Investigations of structural, spectral (IR and NMR) and in silico analyses of boron compounds as SERM inhibitor

Computational analyses of selected boron compounds are performed at M06-2X/6-31+G(d,p) level in vacuum and water. Simulated X-Ray structure and structural parameters are reported. In spectral analyses, IR spectrum are examined with VEDA program and vibration modes of selected peaks in IR spectrum are revealed. As for the NMR spectrum, chemical shift value of carbon, hydrogen, nitrogen and boron atoms are calculated for studied compounds.
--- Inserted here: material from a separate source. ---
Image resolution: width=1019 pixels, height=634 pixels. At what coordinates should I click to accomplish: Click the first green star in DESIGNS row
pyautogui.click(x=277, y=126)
In addition to characterization studies, electronic properties of studied boron compounds are investigated by the calculation of contour plots and MEP maps of mentioned compounds. Finally, anticancer properties of studied compounds are investigated by molecular docking calculations. 6VPK, estrogen receptor, is selected as target protein in this study. Selective estrogen receptor modulator (SERM) properties of studied compounds are investigated due to the fact that inhibiting of the estrogen receptor is one of the cancer preventions. As a result, compound (2) and (4) are the best drug candidates due to the fact that their results are similar to each other. Amino acids between 525 and 539 in target protein are determined as effective in targeted drug development. Finally, leucine is identified as the most interacting amino acid.